— START OF Materials provided —

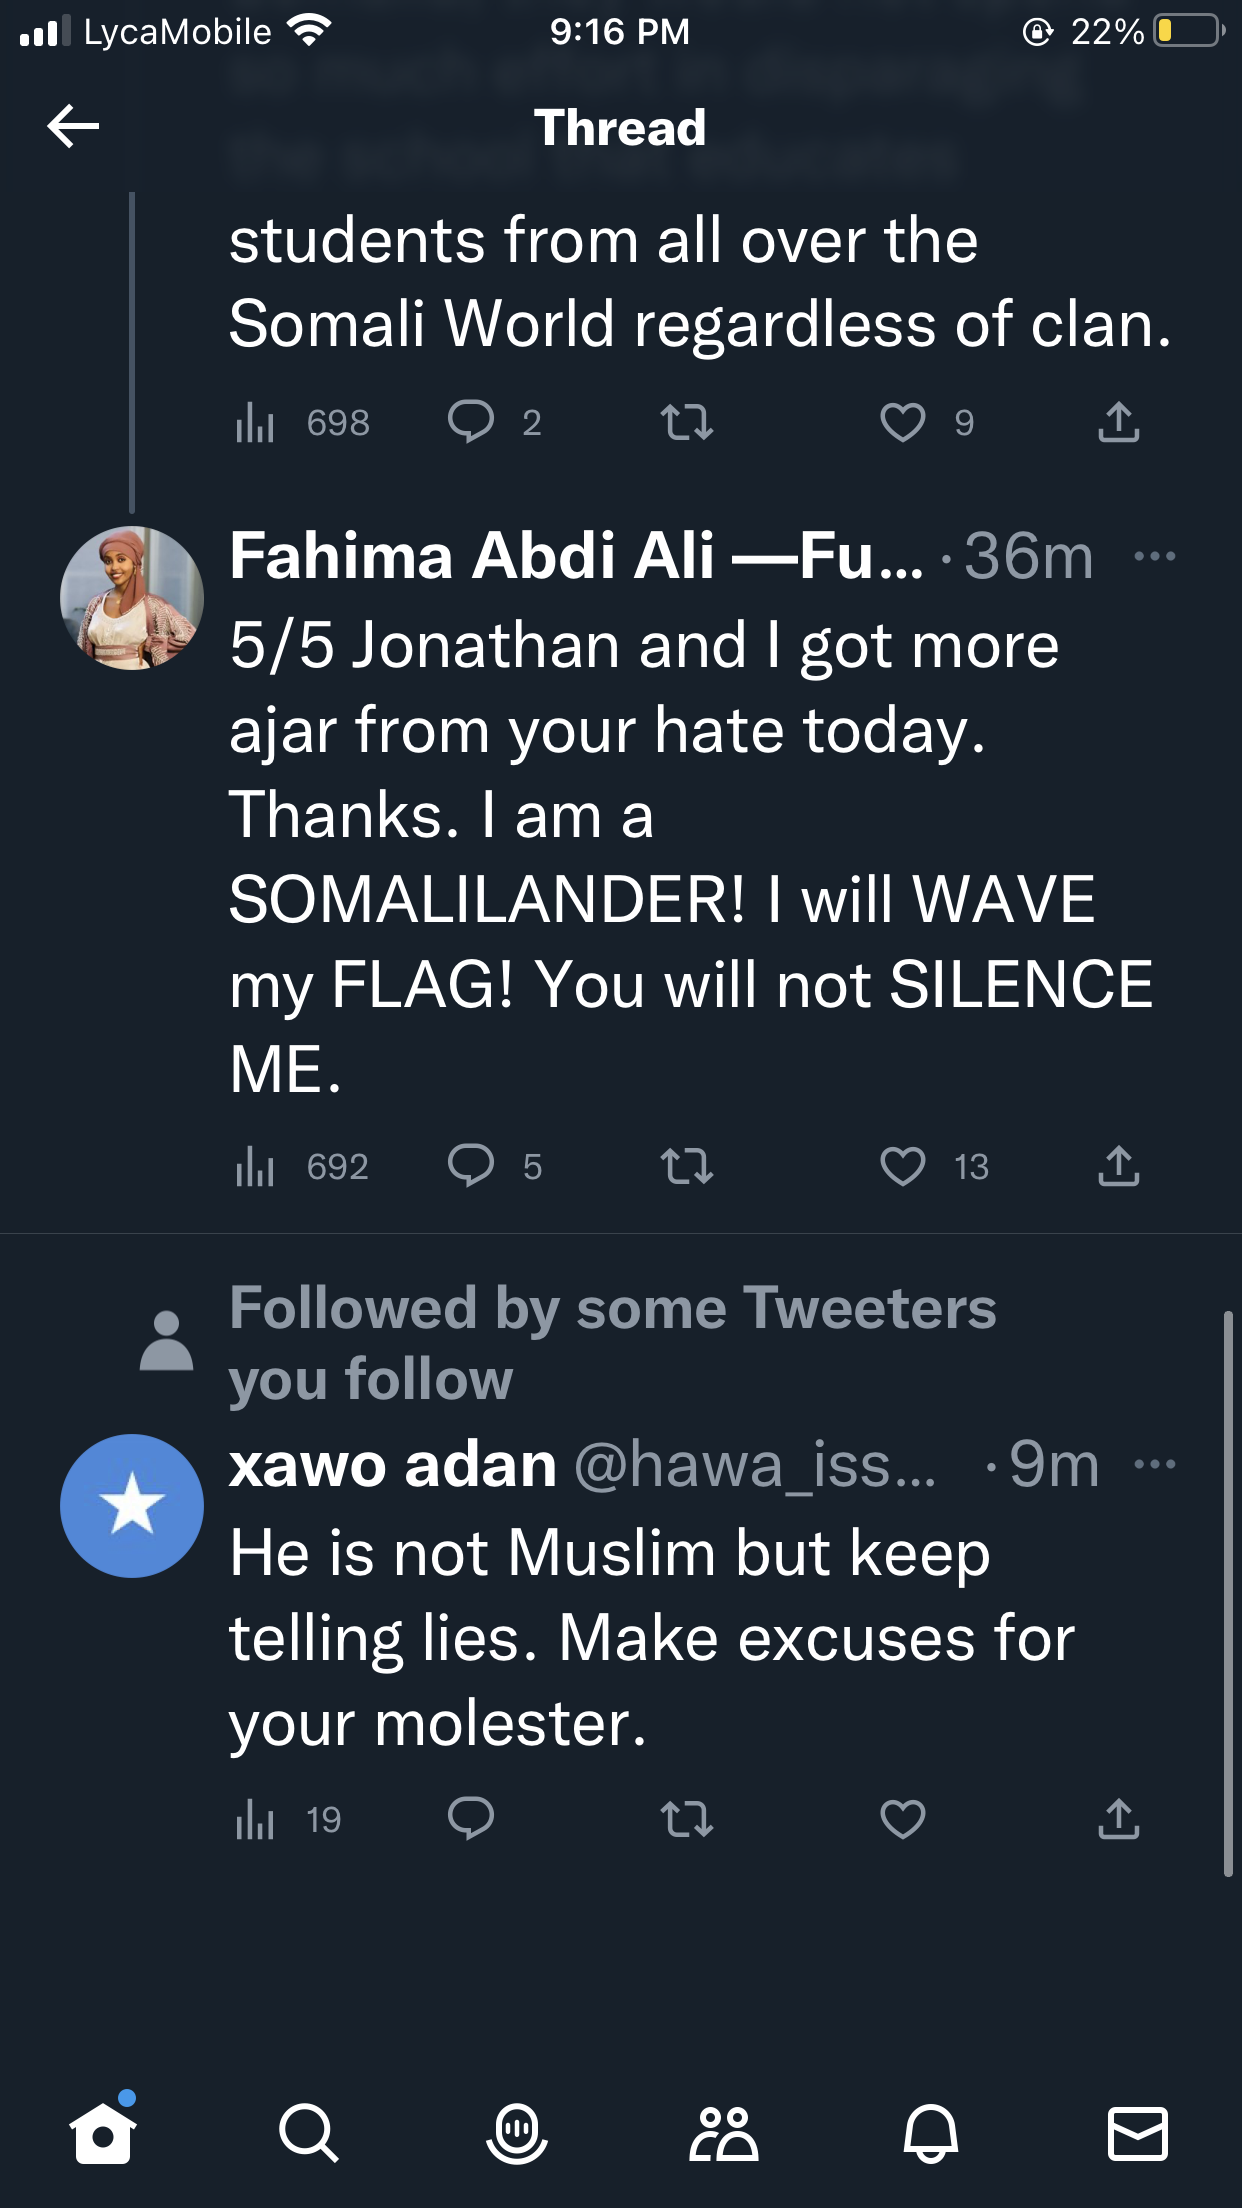Like xawo adan's reply
Viewport: 1242px width, 2208px height.
pos(902,1819)
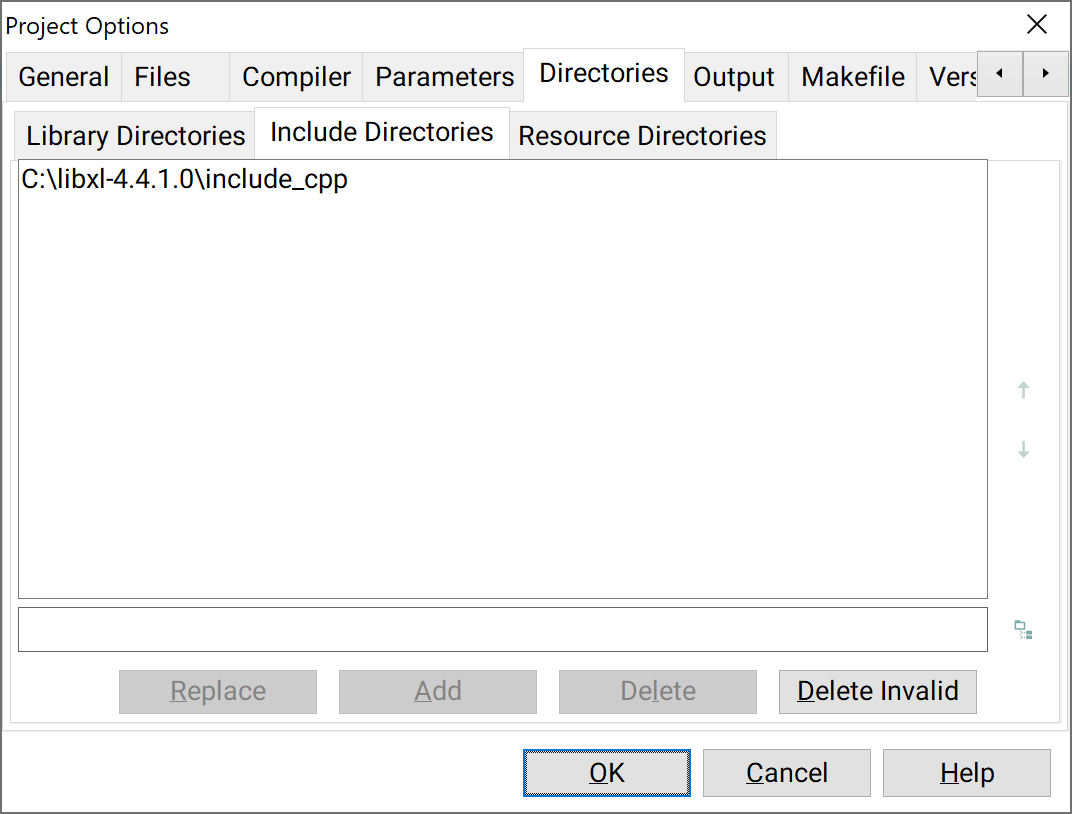This screenshot has height=814, width=1072.
Task: Select the Parameters tab
Action: 444,77
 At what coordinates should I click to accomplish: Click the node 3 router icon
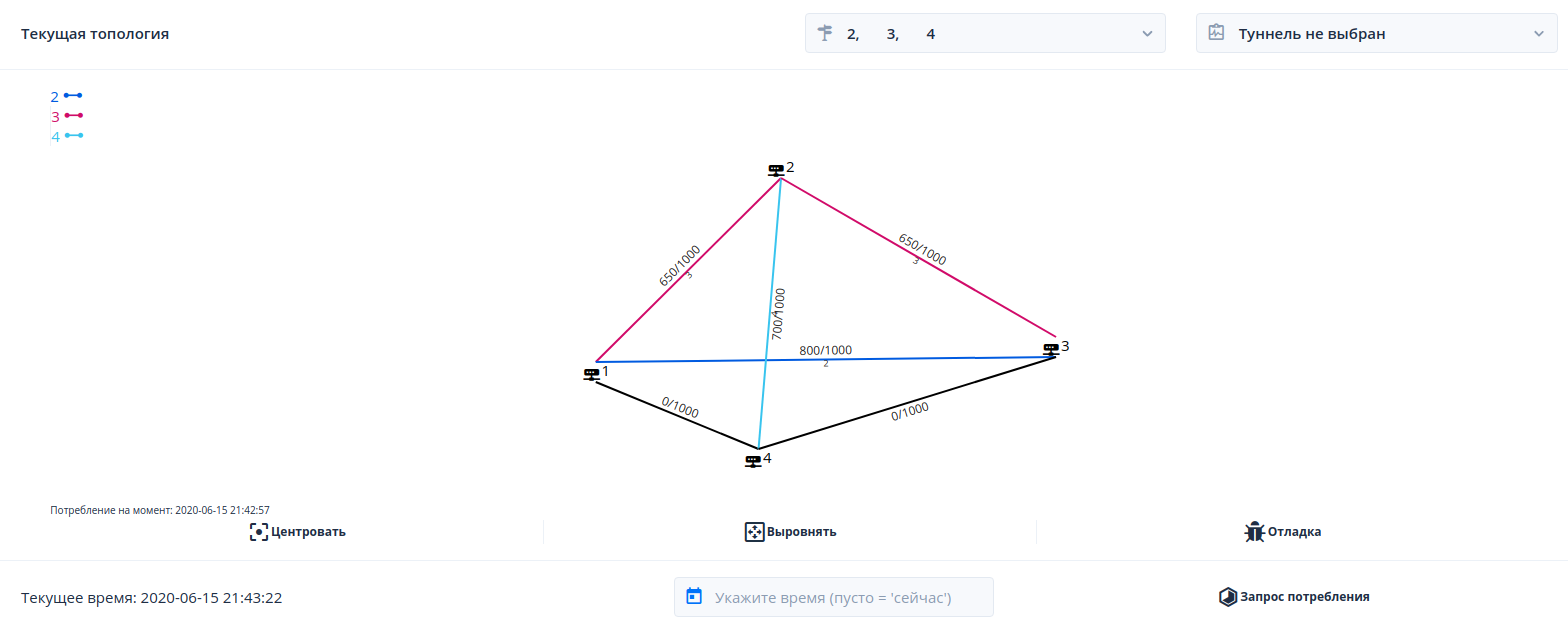[1050, 349]
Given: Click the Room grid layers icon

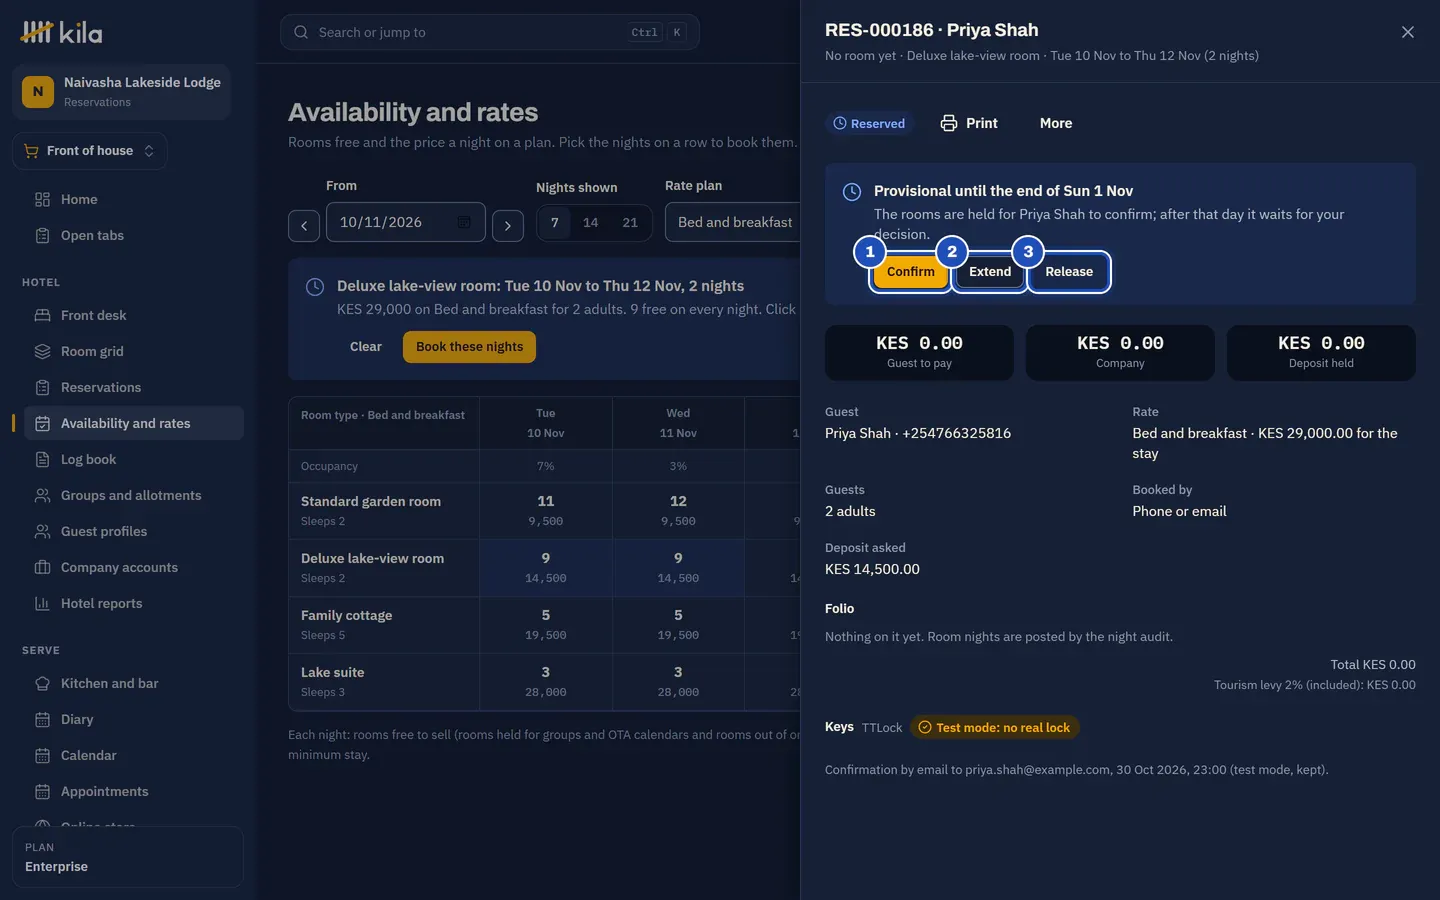Looking at the screenshot, I should [x=42, y=351].
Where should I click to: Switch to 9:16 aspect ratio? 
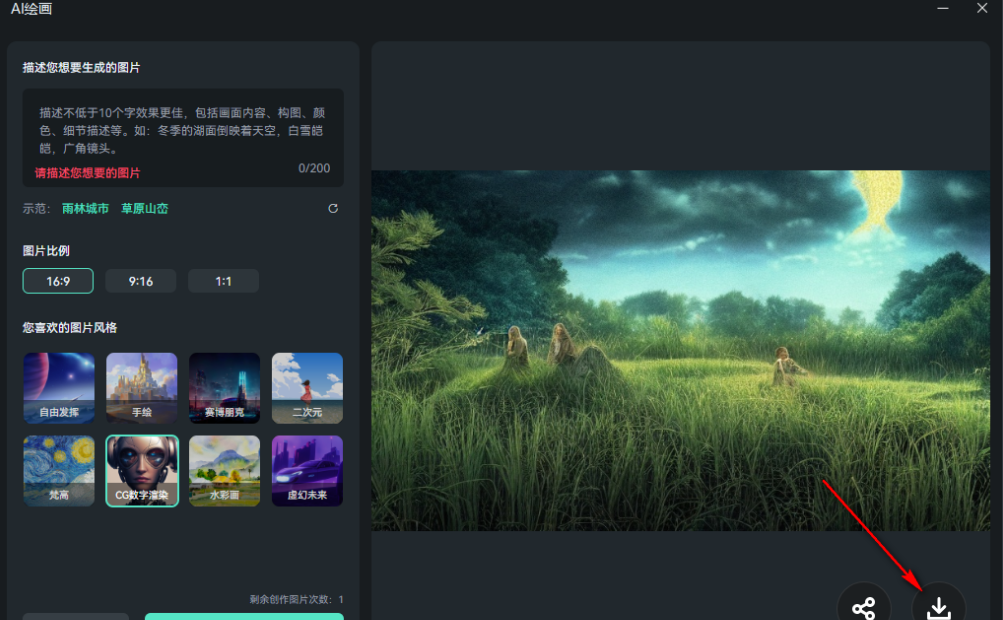(140, 281)
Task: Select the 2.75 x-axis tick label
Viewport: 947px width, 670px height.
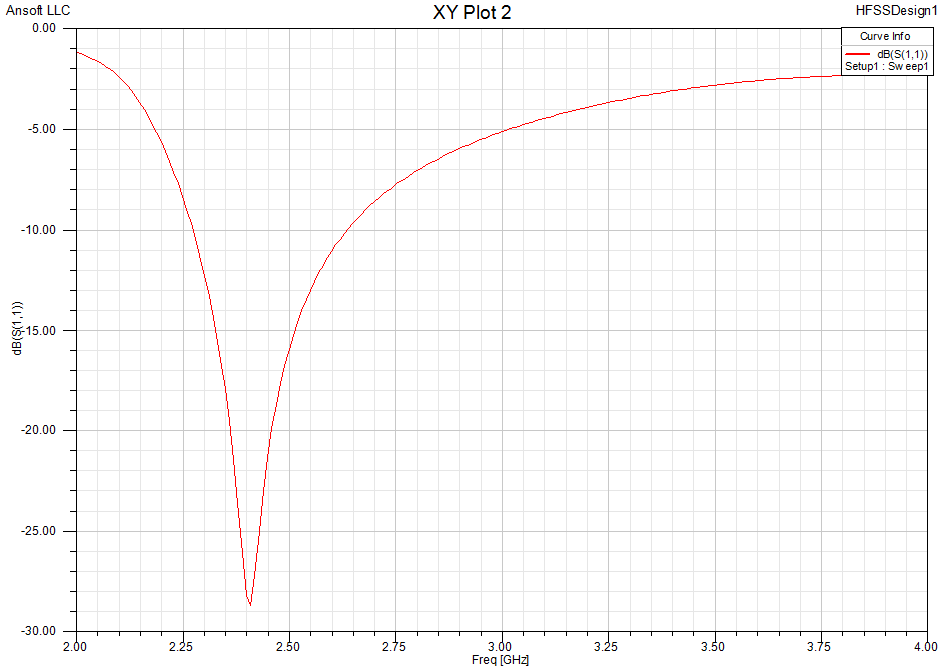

— END OF Materials provided —

*Work required*:
Copy out every line of the material above without changing anything, leaving out the pictures.

*Reply*:
Like xawo adan's reply
Viewport: 1242px width, 2208px height.
pos(902,1819)
This screenshot has height=814, width=1072.
Task: Select the Parameters tab
Action: 444,77
 At what coordinates should I click to accomplish: Click the node 3 router icon
[1050, 349]
Given: Click the Room grid layers icon

Looking at the screenshot, I should [x=42, y=351].
Where should I click to: Switch to 9:16 aspect ratio? 
(140, 281)
Task: Select the 2.75 x-axis tick label
Viewport: 947px width, 670px height.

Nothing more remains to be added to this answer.